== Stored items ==
------------------------------------------------------------------------

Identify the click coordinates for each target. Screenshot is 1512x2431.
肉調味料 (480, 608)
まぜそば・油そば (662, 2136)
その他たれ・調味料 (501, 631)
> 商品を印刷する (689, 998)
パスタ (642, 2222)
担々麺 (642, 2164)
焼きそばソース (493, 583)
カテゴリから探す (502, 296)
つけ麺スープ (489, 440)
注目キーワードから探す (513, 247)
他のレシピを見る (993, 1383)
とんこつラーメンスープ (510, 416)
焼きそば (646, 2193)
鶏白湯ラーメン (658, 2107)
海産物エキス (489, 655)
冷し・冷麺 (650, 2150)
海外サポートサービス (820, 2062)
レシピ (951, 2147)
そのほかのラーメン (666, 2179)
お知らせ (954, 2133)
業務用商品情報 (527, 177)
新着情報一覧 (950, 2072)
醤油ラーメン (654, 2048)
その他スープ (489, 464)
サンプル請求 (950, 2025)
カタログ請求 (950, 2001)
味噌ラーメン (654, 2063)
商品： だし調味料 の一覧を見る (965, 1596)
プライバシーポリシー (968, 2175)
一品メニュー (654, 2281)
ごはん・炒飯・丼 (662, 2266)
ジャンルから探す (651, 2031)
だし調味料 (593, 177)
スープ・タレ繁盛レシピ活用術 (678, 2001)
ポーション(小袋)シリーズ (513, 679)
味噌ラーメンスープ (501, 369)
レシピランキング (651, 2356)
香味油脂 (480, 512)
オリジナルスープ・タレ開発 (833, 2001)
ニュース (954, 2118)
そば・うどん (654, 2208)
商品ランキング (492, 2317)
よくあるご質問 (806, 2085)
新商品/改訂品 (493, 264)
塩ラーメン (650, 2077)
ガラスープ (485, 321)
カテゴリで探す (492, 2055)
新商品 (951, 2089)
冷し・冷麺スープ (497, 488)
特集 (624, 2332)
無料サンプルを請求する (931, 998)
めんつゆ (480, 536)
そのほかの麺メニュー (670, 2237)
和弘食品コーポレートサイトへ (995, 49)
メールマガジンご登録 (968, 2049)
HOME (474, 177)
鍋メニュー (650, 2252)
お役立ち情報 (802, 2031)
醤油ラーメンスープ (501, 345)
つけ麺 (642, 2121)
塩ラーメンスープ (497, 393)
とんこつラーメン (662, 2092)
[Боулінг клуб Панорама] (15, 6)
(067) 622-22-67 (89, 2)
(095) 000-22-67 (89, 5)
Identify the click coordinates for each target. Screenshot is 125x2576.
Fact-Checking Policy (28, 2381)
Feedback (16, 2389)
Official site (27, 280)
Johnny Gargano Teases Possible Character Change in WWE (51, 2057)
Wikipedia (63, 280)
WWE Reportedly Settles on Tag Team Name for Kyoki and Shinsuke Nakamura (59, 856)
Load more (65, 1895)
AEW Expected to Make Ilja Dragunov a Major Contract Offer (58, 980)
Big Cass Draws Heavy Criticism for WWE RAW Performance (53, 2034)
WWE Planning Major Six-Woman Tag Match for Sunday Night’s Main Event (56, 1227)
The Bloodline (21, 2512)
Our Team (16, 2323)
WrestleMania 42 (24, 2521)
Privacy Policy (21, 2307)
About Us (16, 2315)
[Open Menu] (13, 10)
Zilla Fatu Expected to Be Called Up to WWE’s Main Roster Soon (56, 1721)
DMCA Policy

------------------------------------------------------------------------

== Action item ==
Exactly the lines from the one containing "新商品 (951, 2089)" through the final line above, and only those, should be given again.

== Expected answer ==
新商品 (951, 2089)
冷し・冷麺スープ (497, 488)
特集 (624, 2332)
無料サンプルを請求する (931, 998)
めんつゆ (480, 536)
そのほかの麺メニュー (670, 2237)
和弘食品コーポレートサイトへ (995, 49)
メールマガジンご登録 (968, 2049)
HOME (474, 177)
鍋メニュー (650, 2252)
お役立ち情報 (802, 2031)
醤油ラーメンスープ (501, 345)
つけ麺 (642, 2121)
塩ラーメンスープ (497, 393)
とんこつラーメン (662, 2092)
[Боулінг клуб Панорама] (15, 6)
(067) 622-22-67 (89, 2)
(095) 000-22-67 (89, 5)
Identify the click coordinates for each target. Screenshot is 125x2576.
Fact-Checking Policy (28, 2381)
Feedback (16, 2389)
Official site (27, 280)
Johnny Gargano Teases Possible Character Change in WWE (51, 2057)
Wikipedia (63, 280)
WWE Reportedly Settles on Tag Team Name for Kyoki and Shinsuke Nakamura (59, 856)
Load more (65, 1895)
AEW Expected to Make Ilja Dragunov a Major Contract Offer (58, 980)
Big Cass Draws Heavy Criticism for WWE RAW Performance (53, 2034)
WWE Planning Major Six-Woman Tag Match for Sunday Night’s Main Event (56, 1227)
The Bloodline (21, 2512)
Our Team (16, 2323)
WrestleMania 42 (24, 2521)
Privacy Policy (21, 2307)
About Us (16, 2315)
[Open Menu] (13, 10)
Zilla Fatu Expected to Be Called Up to WWE’s Main Roster Soon (56, 1721)
DMCA Policy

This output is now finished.